→ **Исходный документ**
Второй «Автобус» был поставлен швейцаркой бразильского происхождения Мириам Вальтер, которая занималась современным танцем в Танцевальной консерватории в Нью-Йорке, закончила Высшую школу искусств и магистратуру в Цюрихе, участвовала в фестивальных проектах в Гамбурге, Цюрихе, Берлине, Белграде. Ее «Автобус» сделан по-другому. За столом сидит съемочная группа. Действие разделено на несколько эпизодов. Периодически звучит «стоп, снято», и актеры, мгновенно выходя из ролей, буднично идут к общему столу. В постановке Вальтер «Автобус» напоминал триллер с постепенно нарастающим саспенсом. В этом эскизе спектакля многое определил удачный выбор актрисы. Талантливая Ксения Данилова, маленькая, хрупкая травести, сыграла современную святую или юродивую, которой движет молитва и внутреннее знание. Резкие и мгновенные переходы артистов из состояния игры в ее отсутствие, когда мгновенно утирались слезы, затихал крик и артисты замирали в расслабленных позах, были придуманы и сыграны мастерски. Напряжение спало только в тот момент, когда все погибшие (а, как выяснилось, автобус несся навстречу коллективному самоубийству) вышли на поклон. Не знаю, как решит руководство театра, но хорошо бы оставить оба эскиза как демонстрацию совершенно разных подходов к одному тексту.
Даниэла Йанджик работала над собственной пьесой «Пирамиды». В активе Йанджик гораздо больше драматургических, литературных проектов, чем собственно театральных. Ее пьесы «Желтые дни», «Переворот кувшина с молоком», «Сон отца о вишнях в цвету», «Еда сквозь призраки» становились лауреатами самых разных конкурсов и фестивалей. Ее пьесы много ставят, и иногда она делает это сама.

→ **Сохранённые данные**
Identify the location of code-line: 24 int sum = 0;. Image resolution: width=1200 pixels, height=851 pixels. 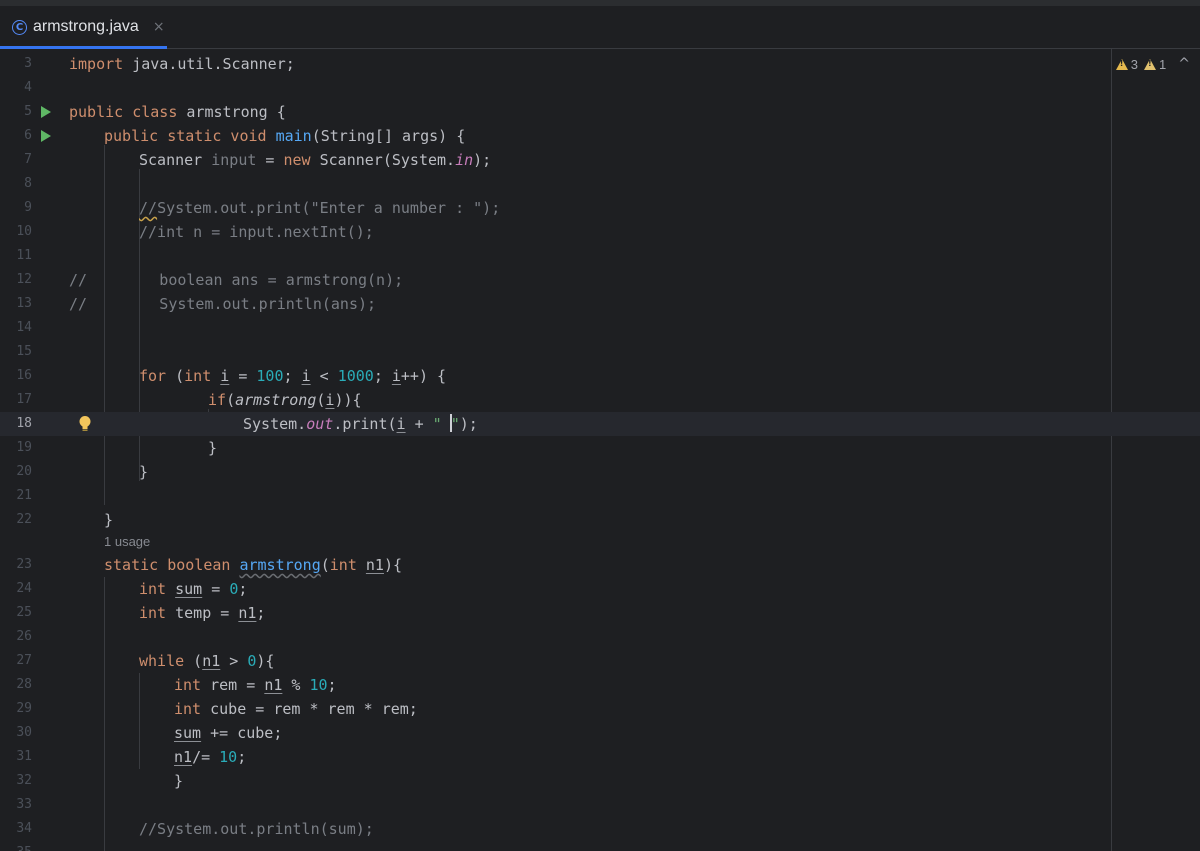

→ **Задачи для решения**
1. Где, согласно тексту о театральных эскизах, Мириам Вальтер занималась современным танцем?
2. Продолжите текст о театральных эскизах после его последнего предложения.
Листинг никак не связан с текстом о театральных эскизах.

→ **Ожидаемые ответы**
1. В Танцевальной консерватории в Нью-Йорке.

2.
Конечно, и в России есть немногочисленные опыты постановок авторами своих пьес, но в профессиональных кругах это почему-то не приветствуется. Вот и здесь молодая пермская актриса недвусмысленно поинтересовалась у Даниэлы, имеет ли она соответствующее образование, чтобы работать с артистами. Режиссерская профессия в России по-прежнему сакральна, только посвященные имеют право принадлежать к этой касте. Конечно, в столицах в последнее десятилетие эта кастовость размыта успехами недипломированных режиссеров. Но не в провинции, тут с этим строго.
Даниэла продемонстрировала нечастое в России прямое авторское послание зрителю. В ее пьесе речь идет о молодых влюбленных, которые разными путями идут к пониманию того, как переустроить общество. Пути эти сложные. Как известно, они и разводят людей по разные стороны баррикад. На фоне истории двух влюбленных мы слышим монолог девочки, которая рассказывает о своей маленькой детской жизни, полной забот и огорчений. В какой-то момент перед ней появляется солдат-снайпер и уговаривает ее не бояться, объясняет, как надо себя вести, чтобы ее не убили. Одним словом, речь в спектакле шла о старом выборе, который и сегодня, как всегда, актуален: между конформизмом и революционным переустройством.
Понятно, что «Пирамиды» страстно обсуждались. Молодые зрители были уязвлены обвинением в аполитичности и вместо разговора о спектакле пытались объяснить, почему так. Их аргументы с неподдельным изумлением слушала Даниэла, на глазах которой развалилась ее страна (она родом из Боснии и Герцеговины), семья которой эмигрировала и жила в разных странах. «Пирамиды» — это политический театр прямого действия, редкая птица в нашем пейзаже.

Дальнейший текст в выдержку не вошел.